Comment se faut-il conduire à l’egard des personnes qui ne sont pas de condition libre à se separer, comme seroient le frere & la sœur, ou autres proches parens, qui demeurant dans une mesme maison, commettroient ordinairement le peché d’impureté ?

Premierement le Confesseur doit trouver s’il est possible quelque expedient, & le faire prendre à son penitent, pour se separer, & pour quitter la maison de son pere ; comme de conseiller à une personne de basse naissance de se mettre en service, ou d’apprendre un mestier ; & à celuy qui seroit de condition, d’aller aux études, de faire quelque voyage, de prendre quelque employ. En second lieu si cela ne se pouvoit faire, il faudroit leur deffendre toute sorte de privauté, leur ordonner de ne se point trouver seuls ensemble, leur imposer quelques prieres & quelque penitence convenable, & les éprouver pendant un temps notable, pour reconnoistre avant que de leur donner l’absolution s’ils se rendent fidelles à ce qui leur aura esté prescrit.
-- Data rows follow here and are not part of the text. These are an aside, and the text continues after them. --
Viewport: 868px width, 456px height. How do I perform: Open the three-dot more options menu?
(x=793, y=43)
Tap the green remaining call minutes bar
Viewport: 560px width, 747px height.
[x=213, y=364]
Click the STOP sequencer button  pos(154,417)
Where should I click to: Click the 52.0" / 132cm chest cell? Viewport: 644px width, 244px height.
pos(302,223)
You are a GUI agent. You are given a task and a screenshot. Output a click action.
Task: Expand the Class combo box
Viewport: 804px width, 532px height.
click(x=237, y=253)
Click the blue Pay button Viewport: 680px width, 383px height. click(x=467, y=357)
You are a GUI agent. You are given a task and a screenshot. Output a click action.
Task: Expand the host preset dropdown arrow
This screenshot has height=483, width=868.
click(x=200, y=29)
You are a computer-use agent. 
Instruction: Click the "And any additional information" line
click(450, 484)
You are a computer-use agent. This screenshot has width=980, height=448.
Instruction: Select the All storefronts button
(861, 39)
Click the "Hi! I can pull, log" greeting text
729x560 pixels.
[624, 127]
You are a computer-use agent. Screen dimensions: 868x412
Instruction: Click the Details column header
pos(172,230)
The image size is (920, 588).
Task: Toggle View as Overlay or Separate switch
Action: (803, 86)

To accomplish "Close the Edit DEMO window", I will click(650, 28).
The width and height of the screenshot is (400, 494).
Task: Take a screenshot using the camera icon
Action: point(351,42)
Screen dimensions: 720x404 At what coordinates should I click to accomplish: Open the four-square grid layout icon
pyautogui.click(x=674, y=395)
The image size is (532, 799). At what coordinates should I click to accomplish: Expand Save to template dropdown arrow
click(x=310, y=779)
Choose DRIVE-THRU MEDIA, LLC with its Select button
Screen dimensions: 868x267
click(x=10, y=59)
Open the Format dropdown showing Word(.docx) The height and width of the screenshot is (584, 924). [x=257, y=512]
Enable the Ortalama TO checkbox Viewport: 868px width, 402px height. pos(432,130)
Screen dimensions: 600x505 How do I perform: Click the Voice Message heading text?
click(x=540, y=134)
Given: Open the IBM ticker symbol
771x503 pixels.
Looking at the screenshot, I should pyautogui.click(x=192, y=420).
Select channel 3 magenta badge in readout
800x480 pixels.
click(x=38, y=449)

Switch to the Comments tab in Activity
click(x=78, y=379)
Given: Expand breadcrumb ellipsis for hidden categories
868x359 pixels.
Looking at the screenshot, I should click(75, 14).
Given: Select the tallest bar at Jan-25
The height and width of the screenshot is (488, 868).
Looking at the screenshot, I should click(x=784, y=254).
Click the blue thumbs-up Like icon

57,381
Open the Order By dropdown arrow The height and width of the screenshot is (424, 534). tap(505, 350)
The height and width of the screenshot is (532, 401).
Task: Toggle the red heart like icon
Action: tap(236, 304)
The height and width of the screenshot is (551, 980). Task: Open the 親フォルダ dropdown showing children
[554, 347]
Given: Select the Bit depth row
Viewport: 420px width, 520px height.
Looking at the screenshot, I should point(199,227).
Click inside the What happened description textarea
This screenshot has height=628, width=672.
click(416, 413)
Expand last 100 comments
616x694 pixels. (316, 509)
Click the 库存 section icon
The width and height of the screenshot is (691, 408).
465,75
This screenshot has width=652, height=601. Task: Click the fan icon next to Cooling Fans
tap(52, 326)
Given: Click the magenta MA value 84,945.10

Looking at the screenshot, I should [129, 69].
Que doit faire le Confesseur à l’egard des personnes qui alleguent pour excuse : Ie ne puis quitter cette occasion, ny sortir de cette maison, parceque je perdrois ma fortune, & tomberois dans la necessité ?

Il doit leur representer les paroles que Nostre Seigneur dit en S. Matth. à tous les chrestiens : Cherchez devant toutes choses le royaume de Dieu , c’est a dire ma gloire, & vostre salut, & soyez assurez que le reste vous sera accordé  ; leur faisant entendre neanmoins que quand Dieu permettroit pour exercer leur patience, & pour accroître leur merite, qu’ils se vissent reduits dans la derniere pauvreté pour un temps, & mesme pour toute leur vie, il vaudroit mieux estre pauvre, & faire son salut, que d’estre à son aise en ce monde, & se trouver à la fin de ses jours engagé dans une eternité malheureuse. Et il doit demeurer ferme à leur refuser l’absolution, jusques à ce qu’ils ayent entierement quitté l’occasion prochaine de leur peché.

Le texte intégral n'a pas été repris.